The results is very difficult to read and understand.
The goal of a parser is to find all such phrases. Interestingly, in natural language, the phrases tend to be nested inside one another. A natural representation of these phrases is a tree, such as the following:
In this tree, the branches marked "NP" are noun phrases. There are several such phrases: I, a new hybrid automobile, Bluetooth, and a new hybrid automobile with Bluetooth.

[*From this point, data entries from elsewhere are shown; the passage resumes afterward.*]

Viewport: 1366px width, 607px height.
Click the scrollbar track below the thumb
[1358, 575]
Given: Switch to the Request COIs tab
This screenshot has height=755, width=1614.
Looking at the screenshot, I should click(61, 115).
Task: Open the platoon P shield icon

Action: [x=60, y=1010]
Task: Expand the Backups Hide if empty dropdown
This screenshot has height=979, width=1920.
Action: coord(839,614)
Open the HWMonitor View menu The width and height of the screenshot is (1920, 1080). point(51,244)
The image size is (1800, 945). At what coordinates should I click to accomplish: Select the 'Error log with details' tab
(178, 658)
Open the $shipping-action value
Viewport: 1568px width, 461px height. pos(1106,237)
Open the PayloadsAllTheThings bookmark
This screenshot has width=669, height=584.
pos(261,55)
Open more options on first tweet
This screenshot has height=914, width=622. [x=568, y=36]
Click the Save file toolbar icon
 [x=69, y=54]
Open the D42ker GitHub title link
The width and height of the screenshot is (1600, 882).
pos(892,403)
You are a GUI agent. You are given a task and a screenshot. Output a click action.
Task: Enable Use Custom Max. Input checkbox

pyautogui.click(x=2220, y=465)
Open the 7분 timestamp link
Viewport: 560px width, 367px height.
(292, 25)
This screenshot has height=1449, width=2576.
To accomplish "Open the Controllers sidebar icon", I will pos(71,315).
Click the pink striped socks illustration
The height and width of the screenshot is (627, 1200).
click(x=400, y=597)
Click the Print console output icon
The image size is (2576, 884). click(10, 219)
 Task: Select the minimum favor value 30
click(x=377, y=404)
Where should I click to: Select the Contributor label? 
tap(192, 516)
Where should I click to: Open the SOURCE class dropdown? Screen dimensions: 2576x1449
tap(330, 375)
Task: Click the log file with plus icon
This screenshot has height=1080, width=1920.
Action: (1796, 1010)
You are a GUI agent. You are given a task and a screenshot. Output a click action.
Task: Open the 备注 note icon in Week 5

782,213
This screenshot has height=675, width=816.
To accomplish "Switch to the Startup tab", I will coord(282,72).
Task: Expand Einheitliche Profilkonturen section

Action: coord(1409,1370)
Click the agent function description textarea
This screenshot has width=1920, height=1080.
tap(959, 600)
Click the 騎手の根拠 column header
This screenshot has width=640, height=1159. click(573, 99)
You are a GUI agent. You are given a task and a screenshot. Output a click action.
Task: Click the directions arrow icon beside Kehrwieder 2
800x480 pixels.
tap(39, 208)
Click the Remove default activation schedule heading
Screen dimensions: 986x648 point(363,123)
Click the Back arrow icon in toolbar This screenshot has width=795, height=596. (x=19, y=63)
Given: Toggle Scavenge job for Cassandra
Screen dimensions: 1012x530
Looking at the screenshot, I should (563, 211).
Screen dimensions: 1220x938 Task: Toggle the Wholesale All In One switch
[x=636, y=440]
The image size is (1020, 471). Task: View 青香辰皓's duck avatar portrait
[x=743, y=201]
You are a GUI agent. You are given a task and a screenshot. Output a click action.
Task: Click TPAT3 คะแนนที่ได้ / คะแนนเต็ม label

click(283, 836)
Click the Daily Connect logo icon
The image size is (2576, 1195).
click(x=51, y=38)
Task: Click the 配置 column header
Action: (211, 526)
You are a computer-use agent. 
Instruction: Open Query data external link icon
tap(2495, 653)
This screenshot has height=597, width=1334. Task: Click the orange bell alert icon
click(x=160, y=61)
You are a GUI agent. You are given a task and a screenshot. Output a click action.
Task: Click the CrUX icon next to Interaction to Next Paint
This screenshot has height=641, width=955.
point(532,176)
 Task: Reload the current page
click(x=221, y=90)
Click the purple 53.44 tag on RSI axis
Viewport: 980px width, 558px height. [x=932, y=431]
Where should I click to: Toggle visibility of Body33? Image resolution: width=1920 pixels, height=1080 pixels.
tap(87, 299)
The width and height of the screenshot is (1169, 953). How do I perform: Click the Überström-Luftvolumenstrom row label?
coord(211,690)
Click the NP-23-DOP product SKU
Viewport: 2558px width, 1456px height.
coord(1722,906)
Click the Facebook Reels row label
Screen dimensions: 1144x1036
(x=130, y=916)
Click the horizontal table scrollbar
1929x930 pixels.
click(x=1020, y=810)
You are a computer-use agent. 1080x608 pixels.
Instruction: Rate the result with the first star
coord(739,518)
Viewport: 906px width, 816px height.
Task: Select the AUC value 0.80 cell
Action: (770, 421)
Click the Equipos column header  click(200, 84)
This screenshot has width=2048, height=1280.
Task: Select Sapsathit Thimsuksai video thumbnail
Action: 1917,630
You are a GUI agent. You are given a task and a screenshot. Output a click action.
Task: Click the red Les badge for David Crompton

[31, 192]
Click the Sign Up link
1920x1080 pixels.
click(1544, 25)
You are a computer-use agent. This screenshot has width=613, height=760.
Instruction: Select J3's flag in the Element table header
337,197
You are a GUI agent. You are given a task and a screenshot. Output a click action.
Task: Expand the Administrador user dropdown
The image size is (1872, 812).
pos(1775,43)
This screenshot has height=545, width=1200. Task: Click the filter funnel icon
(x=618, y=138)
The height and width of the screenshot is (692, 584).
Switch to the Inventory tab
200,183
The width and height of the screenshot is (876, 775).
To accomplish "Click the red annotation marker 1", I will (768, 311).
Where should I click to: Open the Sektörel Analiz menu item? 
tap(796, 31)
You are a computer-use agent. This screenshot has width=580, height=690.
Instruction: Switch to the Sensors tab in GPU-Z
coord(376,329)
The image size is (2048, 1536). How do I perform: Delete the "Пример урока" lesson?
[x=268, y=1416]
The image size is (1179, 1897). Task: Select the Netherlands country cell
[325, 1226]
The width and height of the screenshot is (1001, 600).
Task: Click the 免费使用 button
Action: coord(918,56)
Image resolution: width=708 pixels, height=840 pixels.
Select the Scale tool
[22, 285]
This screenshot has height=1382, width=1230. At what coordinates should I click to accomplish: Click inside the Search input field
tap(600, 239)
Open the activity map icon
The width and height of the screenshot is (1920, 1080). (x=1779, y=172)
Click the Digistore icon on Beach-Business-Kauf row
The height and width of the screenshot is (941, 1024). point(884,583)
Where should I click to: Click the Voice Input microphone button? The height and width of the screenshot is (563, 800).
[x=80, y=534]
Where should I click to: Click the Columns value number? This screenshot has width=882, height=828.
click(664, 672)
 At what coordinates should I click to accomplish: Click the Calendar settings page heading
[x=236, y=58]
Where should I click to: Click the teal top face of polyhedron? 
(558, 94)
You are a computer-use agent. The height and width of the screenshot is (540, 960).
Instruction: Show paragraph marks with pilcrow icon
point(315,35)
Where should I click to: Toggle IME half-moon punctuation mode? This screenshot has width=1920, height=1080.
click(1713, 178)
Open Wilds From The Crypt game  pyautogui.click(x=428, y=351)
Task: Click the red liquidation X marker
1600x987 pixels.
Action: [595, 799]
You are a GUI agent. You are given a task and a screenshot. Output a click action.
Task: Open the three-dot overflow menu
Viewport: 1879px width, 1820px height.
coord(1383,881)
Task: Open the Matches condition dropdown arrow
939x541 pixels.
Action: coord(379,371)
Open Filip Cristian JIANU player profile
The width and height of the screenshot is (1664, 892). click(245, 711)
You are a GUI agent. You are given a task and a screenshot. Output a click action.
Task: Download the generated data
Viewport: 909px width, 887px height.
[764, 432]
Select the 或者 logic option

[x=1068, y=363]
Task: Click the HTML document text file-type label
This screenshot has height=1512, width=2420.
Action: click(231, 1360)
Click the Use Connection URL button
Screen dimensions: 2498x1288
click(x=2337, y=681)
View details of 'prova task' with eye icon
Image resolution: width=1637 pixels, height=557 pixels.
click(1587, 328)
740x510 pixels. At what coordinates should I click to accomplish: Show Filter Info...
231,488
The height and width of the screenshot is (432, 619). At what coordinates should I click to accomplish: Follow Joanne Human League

|ADJP||Adjective Phrase||"so rude"|
|ADVP||Adverb Phrase||"clear through"|
|CONJP||Conjunction Phrase||"as well as"|
|FRAG||Fragment, used for incomplete or fragmentary inputs||"Highly recommended..."|
|LST||List marker, including punctuation||"#4)"|
|NAC||Not A Constituent, used to indicate scoping of a non-constituent phrase||"and for a good deal" in "you get things and for a good deal"|
|NP||Noun Phrase||"a tasty potato pancake"|
|NX||Used within certain complex NPs to mark the head|
|PP||Prepositional Phrase||"in the pool"|
|PRT||Particle||"out" in "ripped out"|
|QP||Quantity Phrase (i.e., complex measure/amount) within a Noun Phrase||"around $75"|
|RRC||Reduced Relative Clause.||"still unresolved" in "many issues still unresolved"|
|S||Sentence or clause.||"This is a sentence."|
|SBAR||Subordinate clause, often introduced by a subordinating conjunction||"as I left" in "I looked around as I left."|
|SBARQ||Direct question introduced by a wh-word or -phrase||"What was the point?"|
|SINV||Inverted declarative sentence||"At no time were they aware." (note how the normal subject "they" was moved to after the verb "were")|
|SQ||Inverted yes/no question, or main clause of a wh- question||"Did they get the car?"|
|UCP||Unlike Coordinated Phrase||"small and with bugs" (note how an adjective and a preposition phrase are conjoined with "and")|
|VP||Verb Phrase||"ran into the woods"|
|WHADJP||Wh-adjective Phrase||"how uncomfortable"|
|WHNP||Wh-noun Phrase||"which potato", "how much soup"|
|WHPP||Wh-prepositional Phrase||"in which country"|
|X||Unknown, uncertain, or unbracketable.||first "the" in "the... the soup"|
Trees here use the S-expressions from the Penn Treebank.